Saturday, September 14, 2013

Unexpected danger signals in gold

Randall Ashbourne, an associate of Astrological Investing, posts a weekly market report on his web site, The following is this weekend's Eye of RA report: Week beginning Sept, 16, 2013

"..maybe the leprechauns are just ticked off about
how much it costs to fill those rainbow-end pots?"
The hardest thing for a trader to admit ... to himself ... is that he got it wrong.

So here I am this week, face covered in egg, having to bash my Ego into submission and accept the evidence of the charts that gold is not doing what it should be doing if it's now in the first upleg of a new multi-year Bull run.

It may yet turn out that way. However, when it comes to a choice between protecting my Ego, or protecting my capital, I'm afraid E-boy needs to be whacked with an iron bar and forced back into his box.

He might not like it ... but he has to accept the reality that if the bank account gets bashed too badly, he's going to end up feeling bruised and battered anyway.

So, this weekend we will be taking a brief look at stocks and a much closer look at gold.

Many gold traders have been operating under the assumption that a large-scale, long-term Low was posted late in June when the price of gold spiked down into the 1180 Pluto zone and began bouncing strongly.

And there's still a chance that assumption is correct. But it's now open to question and until the question is clearly resolved, one way or the other, my prissy 2nd House Virgo Moon is waving her broomstick at my unaspected 5th House Sagittarian Sun.

I call her Miss Prissy - and she's a dreadful nag. No fun at all. But, she's also my only Earth planet and, as such, the rest of "us" rely on her to keep us grounded. We all have Virgo somewhere in our charts ... and should be eternally gratefull that we do!

This may seem like a digression. In fact, it IS going to be a digression! Loath as I am to cite Miley Cyrus, of all people, "it's my mouth and I'll say what I want to!"

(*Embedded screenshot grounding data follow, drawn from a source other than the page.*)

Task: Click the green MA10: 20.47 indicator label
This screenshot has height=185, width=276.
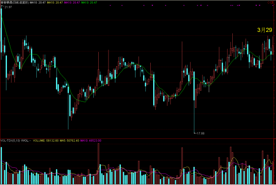Action: [89, 2]
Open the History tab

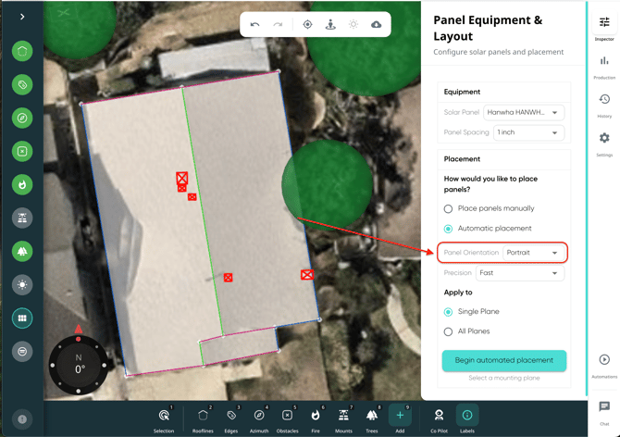[x=604, y=105]
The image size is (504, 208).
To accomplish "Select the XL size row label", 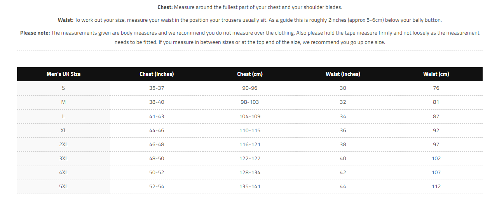I will pos(63,130).
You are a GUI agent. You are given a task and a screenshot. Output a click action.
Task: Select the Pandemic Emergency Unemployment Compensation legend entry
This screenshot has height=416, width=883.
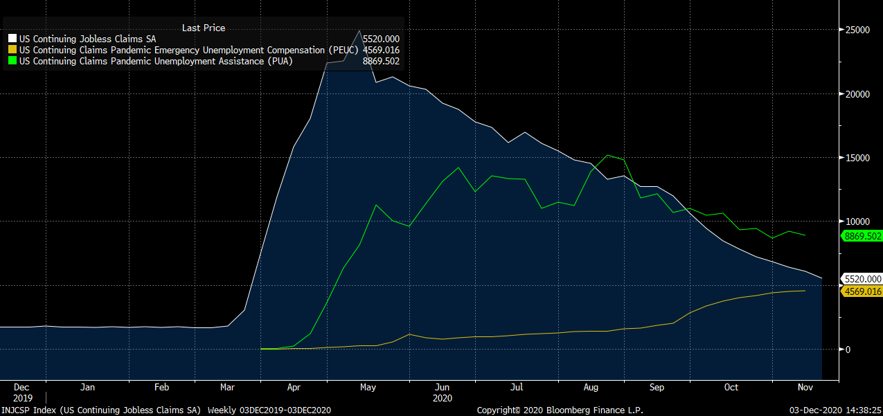coord(188,51)
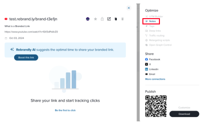Image resolution: width=203 pixels, height=124 pixels.
Task: Click the padlock icon beside the link
Action: 102,19
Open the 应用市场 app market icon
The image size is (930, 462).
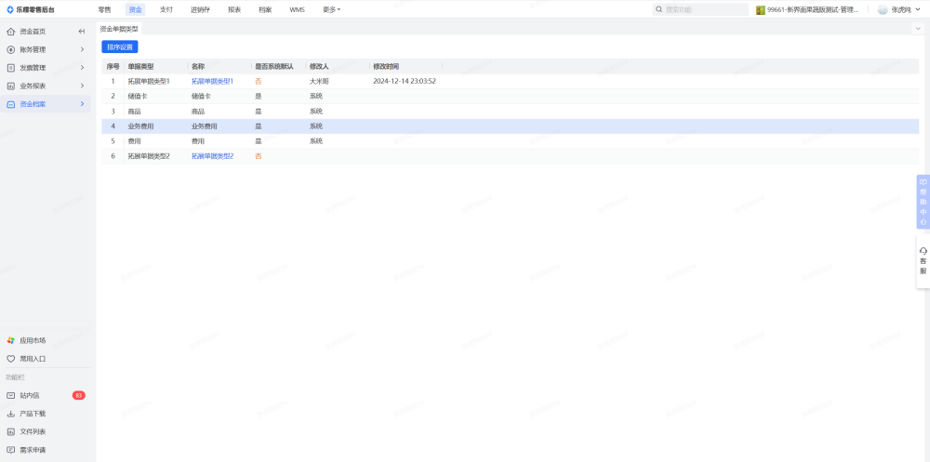[11, 340]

Often, I chat about The Spooky Stuff and the potential impact of current transits on stock markets or world politics. That's a branch called "mundane" astrology.

Personal astrology is more intimate. Basically, our Sun sign has a lot to say about what sort of Ego we have; the Moon deals with our emotional needs; Mercury by sign and aspect can give us insights into how our brain operates differently from others; Mars, what level of energy we have and where we're most likely to be most active. And so on.

It can actually be very useful to get to know the individual personalities within our overall persona. Even those who know nothing about astrology would probably recognise this sort of statement: "Sometimes, I get a feeling that ..."

For those who DO know about astrology, they'll probably recognise exactly who is responsible for the "feeling".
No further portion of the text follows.